1軍登板ゼロ左腕が“ギータ斬り”で猛アピールした。西武の4年目、佐藤勇投手(21)が28日、ソフトバンクとの練習試合に先発し、4回を3安打2失点と上出来の投球を披露した。昨季トリプルスリーを達成した柳田からは、2打席連続の空振り三振を奪うなど成長を猛アピールした。まだ確定していない先発ローテーション枠に飛び込んでくる可能性も出てきた。
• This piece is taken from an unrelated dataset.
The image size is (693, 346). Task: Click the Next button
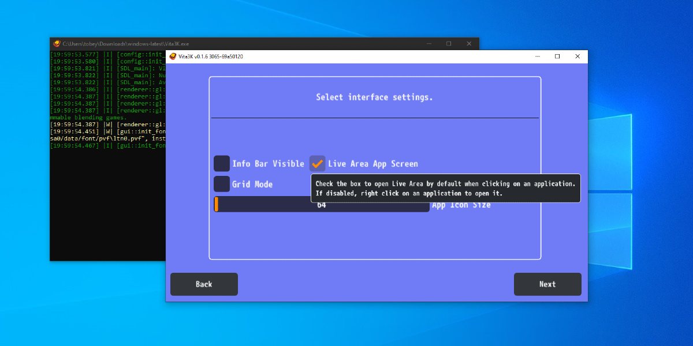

 緊張を楽しみに変え、佐藤は思い切り腕を振った。3回1死一塁で打席には柳田。ひるむことなく直球を投げ込み追い込むと、外角低めへのスライダーに大砲のバットは空を切った。1回の第1打席に直球で奪ったのに続く、2打席連続の空振り三振だ。「柳田さんの調子が悪いのかな、とも思ったんですが、自信にもなります。(ソフトバンク打線は)ほとんどテレビで見ていた選手で、それを楽しみに投げられました」と、初々しい笑顔をみせた。

 憧れの投手から学んだスライダーが効果的に決まった。2年前のオフから同じ東北出身の菊池に弟子入り。昨年末に握りを伝授された。「まだまだ(菊池)雄星さんほどの威力はないです」と謙遜するが、松田からも三振を奪うなど、日本一チームを翻弄(ほんろう)するまでになった。先輩左腕との合同トレは肉体改造にもつながり、フルスクワットで上げる重量は、約2カ月間で30キロ増の95キロまでアップ。下半身の強化も進化の下地になっている。
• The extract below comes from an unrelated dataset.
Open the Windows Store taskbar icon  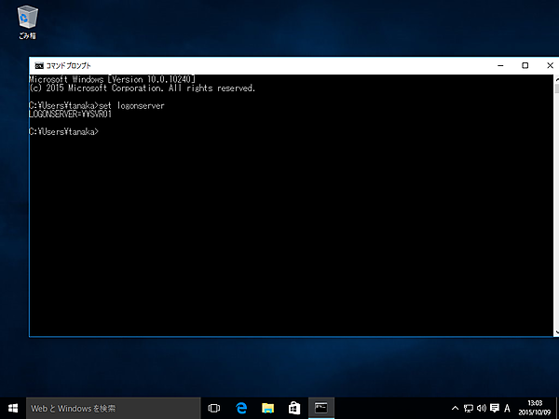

 ここまでの3年間は、精神面が最大の課題だった。登板前日は一睡も出来ず、朝、昼の食事がのどを通らないこともあったという。1年目から2軍監督を務めていた潮崎ヘッド兼投手コーチは、「前だったら試合進行を妨げるような投球をしていたと思う。今は平常心で投げられるようになっている」と成長を評価。先輩左腕との厳しいトレーニングと、初参加のA班(1軍)キャンプを乗り越えたことが自信を生んでいた。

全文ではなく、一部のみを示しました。